Book description
On December 4, 1906, on Cornell University's campus, seven black men
founded one of the greatest and most enduring organizations in American
history. Alpha Phi Alpha Fraternity Inc. has brought together and shaped
such esteemed men as Martin Luther King Jr., Cornel West, Thurgood
Marshall, Wes Moore, W. E. B. DuBois, Roland Martin, and Paul Robeson.
“Born in the shadow of slavery and on the lap of disenfranchisement,”
Alpha Phi Alpha-like other black Greek-letter organizations-was founded
to instill a spirit of high academic achievement and intellectualism,
foster meaningful and lifelong ties, and racially uplift those brothers
who would be initiated into its ranks. In Alpha Phi Alpha, Gregory S.

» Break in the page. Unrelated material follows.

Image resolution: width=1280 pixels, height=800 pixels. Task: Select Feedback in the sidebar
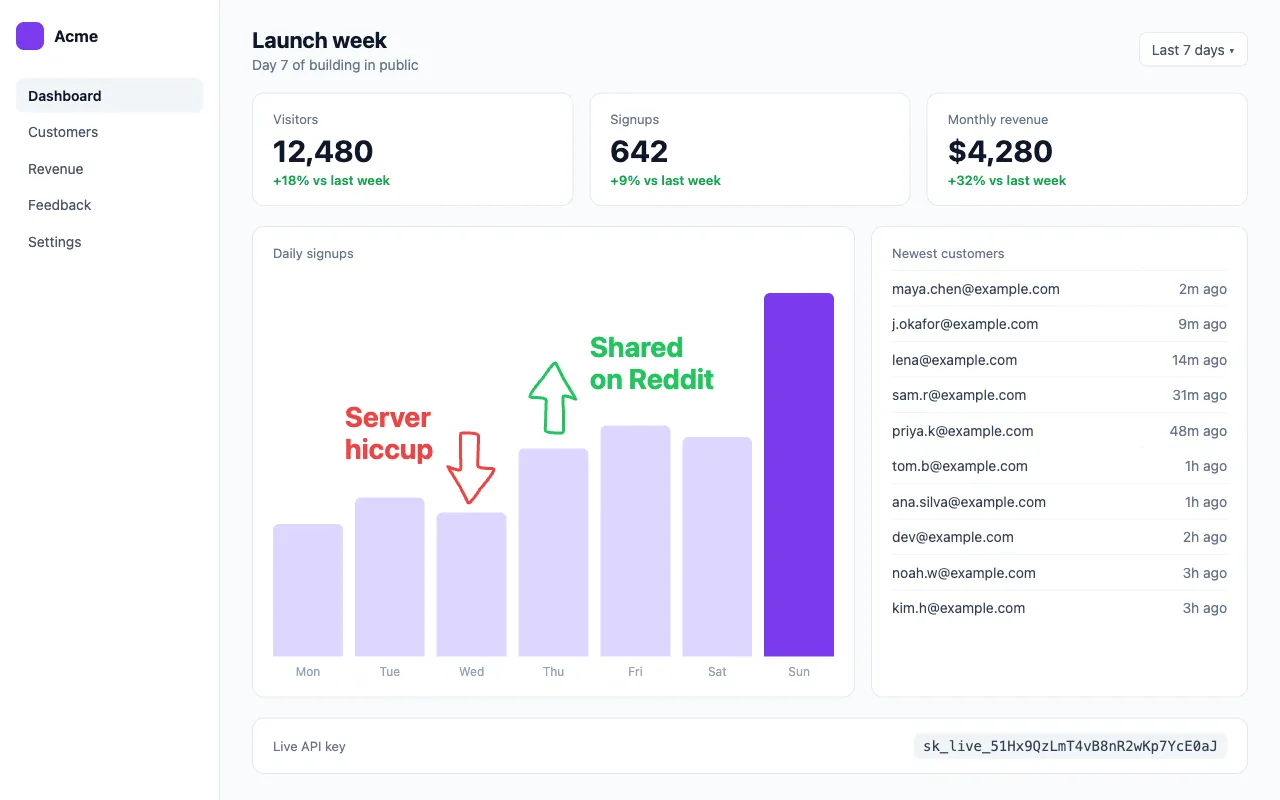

Parks, Stefan M. Bradley, and other contributing authors analyze the
fraternity and its members' fidelity to the founding precepts set forth
in 1906. They discuss the identity established by the fraternity at its
inception, the challenges of protecting the image and brand, and how the
organization can identify and train future Alpha men to uphold the
standards of an outstanding African American fraternity. Drawing on
organizational identity theory and a diverse array of methodologies, the
authors raise and answer questions that are relevant not only to Alpha
Phi Alpha but to all black Greek-letter organizations. Gregory S.

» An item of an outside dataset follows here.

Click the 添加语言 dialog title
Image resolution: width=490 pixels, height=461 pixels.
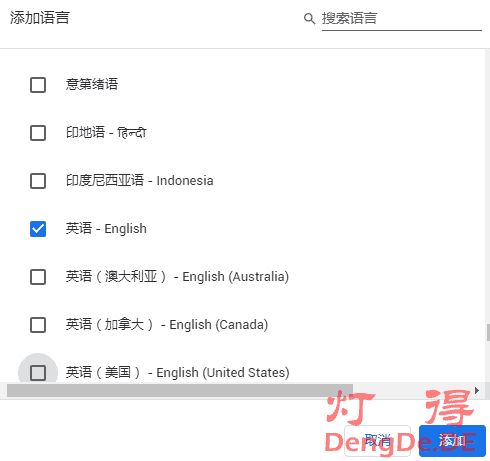point(40,18)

Parks, assistant professor of law at Wake Forest University School of
Law, is coeditor of African American Fraternities and Sororities: The
Legacy and the Vision and editor of Black Greek-Letter Organizations in
the Twenty-First Century: Our Fight Has Just Begun. Stefan M. Bradley,
associate professor of history and African American studies at Saint
Louis University, is the author of Harlem vs. Columbia University: Black
Student Power in the Late 1960s. He lives in Alton, Illinois.